— STATED GOAL —
Can you format the stored items from the line containing "Select the Tilganger tab" through the line containing "Action: 1168,337", both included, as a numbered list with blank lines dropped?

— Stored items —
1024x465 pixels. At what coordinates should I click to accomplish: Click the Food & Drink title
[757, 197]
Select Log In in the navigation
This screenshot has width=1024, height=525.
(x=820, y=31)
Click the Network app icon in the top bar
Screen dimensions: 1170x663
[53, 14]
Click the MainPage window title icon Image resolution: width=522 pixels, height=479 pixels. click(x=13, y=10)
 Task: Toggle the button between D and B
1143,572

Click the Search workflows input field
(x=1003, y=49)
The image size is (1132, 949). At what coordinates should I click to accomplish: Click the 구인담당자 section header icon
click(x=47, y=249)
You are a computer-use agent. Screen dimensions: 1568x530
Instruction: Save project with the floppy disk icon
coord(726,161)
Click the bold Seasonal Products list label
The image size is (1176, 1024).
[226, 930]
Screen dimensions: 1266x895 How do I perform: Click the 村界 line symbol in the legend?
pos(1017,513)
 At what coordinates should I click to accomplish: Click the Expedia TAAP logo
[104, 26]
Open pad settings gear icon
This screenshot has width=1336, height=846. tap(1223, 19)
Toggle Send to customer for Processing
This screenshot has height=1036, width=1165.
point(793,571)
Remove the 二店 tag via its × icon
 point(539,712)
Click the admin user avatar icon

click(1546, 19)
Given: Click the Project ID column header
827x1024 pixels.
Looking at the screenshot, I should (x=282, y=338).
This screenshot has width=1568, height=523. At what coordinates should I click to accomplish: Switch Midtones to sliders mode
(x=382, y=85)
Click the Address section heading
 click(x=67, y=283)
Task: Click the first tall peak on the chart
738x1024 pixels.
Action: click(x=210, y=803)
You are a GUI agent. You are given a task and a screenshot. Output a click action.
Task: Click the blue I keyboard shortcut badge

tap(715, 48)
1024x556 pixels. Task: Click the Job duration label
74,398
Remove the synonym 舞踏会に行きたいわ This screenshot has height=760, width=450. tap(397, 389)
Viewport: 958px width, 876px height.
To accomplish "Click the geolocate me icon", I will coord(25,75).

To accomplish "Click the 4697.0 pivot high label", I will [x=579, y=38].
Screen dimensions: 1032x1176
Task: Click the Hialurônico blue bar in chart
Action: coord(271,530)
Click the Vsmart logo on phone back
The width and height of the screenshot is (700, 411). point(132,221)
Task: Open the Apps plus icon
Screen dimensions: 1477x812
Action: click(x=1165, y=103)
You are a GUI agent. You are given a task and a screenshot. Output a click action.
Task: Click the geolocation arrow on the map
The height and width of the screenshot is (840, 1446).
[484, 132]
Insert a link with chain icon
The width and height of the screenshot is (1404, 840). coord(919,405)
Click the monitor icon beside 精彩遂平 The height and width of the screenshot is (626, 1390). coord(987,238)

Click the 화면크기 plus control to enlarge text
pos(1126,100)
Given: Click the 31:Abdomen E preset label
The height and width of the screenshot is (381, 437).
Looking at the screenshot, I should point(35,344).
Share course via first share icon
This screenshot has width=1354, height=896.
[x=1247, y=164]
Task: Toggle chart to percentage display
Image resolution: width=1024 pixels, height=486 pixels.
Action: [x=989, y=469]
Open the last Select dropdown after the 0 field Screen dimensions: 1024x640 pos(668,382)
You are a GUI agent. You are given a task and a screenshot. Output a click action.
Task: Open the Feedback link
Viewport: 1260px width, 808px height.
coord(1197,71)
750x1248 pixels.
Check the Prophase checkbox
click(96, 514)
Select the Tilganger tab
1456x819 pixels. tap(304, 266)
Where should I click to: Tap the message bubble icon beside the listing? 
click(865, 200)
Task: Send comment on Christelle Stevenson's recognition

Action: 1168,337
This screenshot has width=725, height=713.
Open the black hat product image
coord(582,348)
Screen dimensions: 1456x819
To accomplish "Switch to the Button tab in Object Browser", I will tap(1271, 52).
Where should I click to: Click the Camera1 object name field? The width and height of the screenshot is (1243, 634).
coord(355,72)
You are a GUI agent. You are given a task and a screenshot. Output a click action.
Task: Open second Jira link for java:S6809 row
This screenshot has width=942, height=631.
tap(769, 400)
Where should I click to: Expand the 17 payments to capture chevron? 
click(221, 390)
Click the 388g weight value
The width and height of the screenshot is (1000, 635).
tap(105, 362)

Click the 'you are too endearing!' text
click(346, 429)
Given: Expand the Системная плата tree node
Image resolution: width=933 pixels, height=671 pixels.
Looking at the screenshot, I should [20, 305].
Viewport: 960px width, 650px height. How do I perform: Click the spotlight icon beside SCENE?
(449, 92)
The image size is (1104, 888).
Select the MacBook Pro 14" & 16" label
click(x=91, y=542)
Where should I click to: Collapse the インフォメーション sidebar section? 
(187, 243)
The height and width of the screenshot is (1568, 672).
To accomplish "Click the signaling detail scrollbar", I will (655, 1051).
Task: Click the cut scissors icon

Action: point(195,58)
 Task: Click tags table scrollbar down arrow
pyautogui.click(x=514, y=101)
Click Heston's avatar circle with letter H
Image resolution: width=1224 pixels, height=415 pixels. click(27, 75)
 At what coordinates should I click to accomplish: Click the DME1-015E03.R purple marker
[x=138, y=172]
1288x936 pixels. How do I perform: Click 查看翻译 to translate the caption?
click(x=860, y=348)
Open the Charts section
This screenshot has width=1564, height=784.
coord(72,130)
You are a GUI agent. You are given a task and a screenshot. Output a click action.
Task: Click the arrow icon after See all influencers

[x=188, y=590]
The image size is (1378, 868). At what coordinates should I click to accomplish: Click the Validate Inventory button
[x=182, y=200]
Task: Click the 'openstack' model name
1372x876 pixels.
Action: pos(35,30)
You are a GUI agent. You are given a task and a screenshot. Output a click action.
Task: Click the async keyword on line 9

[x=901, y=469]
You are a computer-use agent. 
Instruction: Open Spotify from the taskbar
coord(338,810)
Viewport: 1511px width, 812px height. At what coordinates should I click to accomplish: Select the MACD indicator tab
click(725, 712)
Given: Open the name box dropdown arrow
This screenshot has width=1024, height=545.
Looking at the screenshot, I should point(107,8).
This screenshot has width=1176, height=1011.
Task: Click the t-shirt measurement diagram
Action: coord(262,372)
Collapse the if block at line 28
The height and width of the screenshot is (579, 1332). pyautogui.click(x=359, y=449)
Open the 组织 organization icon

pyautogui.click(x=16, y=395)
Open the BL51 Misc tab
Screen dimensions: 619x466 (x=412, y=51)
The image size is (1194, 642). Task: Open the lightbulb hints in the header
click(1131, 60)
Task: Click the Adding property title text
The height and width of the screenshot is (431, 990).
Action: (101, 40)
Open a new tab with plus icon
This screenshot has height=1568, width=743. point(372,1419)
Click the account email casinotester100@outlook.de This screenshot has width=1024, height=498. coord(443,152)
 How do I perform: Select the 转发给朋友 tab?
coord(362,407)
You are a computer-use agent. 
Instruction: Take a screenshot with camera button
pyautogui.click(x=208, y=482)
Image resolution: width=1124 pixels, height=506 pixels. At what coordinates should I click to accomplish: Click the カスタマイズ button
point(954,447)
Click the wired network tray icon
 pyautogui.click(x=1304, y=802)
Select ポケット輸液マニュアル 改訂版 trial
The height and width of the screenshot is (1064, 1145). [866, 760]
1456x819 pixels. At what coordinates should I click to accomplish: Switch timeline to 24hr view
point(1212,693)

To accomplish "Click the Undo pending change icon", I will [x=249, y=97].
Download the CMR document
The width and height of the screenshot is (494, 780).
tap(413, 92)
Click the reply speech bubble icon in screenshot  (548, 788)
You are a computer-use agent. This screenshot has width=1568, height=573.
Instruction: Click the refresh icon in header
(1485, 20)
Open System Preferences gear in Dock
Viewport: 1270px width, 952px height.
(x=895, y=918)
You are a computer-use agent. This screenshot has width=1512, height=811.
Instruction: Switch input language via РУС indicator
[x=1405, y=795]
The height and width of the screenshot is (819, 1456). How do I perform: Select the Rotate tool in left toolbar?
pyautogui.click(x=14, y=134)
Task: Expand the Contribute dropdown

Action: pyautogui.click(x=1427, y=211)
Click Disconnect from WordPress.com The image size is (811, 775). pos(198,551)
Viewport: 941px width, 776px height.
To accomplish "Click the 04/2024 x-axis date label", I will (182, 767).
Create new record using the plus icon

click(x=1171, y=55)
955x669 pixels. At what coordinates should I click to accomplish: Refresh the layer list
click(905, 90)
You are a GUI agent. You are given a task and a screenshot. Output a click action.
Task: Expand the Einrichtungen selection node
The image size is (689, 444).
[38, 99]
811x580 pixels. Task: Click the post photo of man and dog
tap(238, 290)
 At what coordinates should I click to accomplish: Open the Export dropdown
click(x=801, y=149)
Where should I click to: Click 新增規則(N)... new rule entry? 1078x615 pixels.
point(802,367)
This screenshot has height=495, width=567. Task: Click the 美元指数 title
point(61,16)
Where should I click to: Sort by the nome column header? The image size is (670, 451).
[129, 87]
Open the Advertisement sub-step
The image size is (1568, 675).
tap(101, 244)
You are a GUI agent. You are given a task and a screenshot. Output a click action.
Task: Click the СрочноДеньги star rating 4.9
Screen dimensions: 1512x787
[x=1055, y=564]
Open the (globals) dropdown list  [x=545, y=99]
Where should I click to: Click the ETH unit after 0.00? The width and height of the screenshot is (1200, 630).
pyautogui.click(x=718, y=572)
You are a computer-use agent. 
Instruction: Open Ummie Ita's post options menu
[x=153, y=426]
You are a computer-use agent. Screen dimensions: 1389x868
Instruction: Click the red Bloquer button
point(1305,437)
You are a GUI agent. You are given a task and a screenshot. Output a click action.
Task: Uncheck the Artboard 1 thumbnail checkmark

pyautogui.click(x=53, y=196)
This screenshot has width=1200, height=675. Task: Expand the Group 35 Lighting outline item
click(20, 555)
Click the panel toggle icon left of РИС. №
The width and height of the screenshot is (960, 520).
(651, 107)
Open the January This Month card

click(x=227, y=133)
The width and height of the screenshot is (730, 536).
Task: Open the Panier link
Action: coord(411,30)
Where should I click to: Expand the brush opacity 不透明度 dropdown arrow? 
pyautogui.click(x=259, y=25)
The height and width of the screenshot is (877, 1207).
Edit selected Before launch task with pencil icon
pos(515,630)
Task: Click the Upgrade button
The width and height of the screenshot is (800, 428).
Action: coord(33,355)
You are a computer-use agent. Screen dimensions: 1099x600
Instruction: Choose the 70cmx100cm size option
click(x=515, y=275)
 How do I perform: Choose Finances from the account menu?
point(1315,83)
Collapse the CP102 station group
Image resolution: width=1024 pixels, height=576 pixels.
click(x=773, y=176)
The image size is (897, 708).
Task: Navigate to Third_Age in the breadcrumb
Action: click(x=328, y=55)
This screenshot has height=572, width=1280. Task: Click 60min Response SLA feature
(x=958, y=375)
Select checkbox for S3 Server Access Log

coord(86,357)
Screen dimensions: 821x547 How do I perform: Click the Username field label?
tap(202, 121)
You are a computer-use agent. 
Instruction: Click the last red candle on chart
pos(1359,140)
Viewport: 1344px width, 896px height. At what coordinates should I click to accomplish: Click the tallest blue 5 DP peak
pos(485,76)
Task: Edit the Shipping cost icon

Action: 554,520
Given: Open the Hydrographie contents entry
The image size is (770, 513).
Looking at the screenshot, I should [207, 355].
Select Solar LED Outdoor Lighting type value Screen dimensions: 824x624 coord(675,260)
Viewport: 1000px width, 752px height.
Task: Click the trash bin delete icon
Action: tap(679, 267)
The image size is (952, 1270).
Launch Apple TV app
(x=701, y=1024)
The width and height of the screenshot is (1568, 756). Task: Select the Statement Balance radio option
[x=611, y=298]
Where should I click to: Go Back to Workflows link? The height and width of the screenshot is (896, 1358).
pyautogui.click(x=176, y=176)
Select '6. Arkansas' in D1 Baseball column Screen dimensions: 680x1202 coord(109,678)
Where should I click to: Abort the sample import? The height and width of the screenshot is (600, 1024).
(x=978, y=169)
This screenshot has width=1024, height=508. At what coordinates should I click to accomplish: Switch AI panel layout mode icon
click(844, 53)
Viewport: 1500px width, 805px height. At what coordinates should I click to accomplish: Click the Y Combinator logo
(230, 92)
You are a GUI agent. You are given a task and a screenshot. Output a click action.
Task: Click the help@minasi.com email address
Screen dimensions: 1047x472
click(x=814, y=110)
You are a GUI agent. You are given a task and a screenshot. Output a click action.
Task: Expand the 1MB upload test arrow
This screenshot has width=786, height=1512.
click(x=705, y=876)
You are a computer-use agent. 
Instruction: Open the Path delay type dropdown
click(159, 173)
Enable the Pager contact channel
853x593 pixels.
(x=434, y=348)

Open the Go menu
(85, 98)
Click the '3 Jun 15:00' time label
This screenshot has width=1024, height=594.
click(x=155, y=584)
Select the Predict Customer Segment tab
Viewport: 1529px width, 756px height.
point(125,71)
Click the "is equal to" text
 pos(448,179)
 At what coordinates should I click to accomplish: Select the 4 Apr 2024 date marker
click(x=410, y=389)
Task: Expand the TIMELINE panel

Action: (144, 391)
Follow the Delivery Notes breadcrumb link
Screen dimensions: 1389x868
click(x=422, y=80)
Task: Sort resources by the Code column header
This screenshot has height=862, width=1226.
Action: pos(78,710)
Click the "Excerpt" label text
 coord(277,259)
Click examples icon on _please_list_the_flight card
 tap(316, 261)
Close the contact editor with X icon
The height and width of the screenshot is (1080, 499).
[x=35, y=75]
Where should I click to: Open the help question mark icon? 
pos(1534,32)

— SOLUTION BELOW —
1. Select the Tilganger tab
2. 1456x819 pixels. tap(304, 266)
3. Where should I click to: Tap the message bubble icon beside the listing? 
4. click(865, 200)
5. Task: Send comment on Christelle Stevenson's recognition
6. Action: 1168,337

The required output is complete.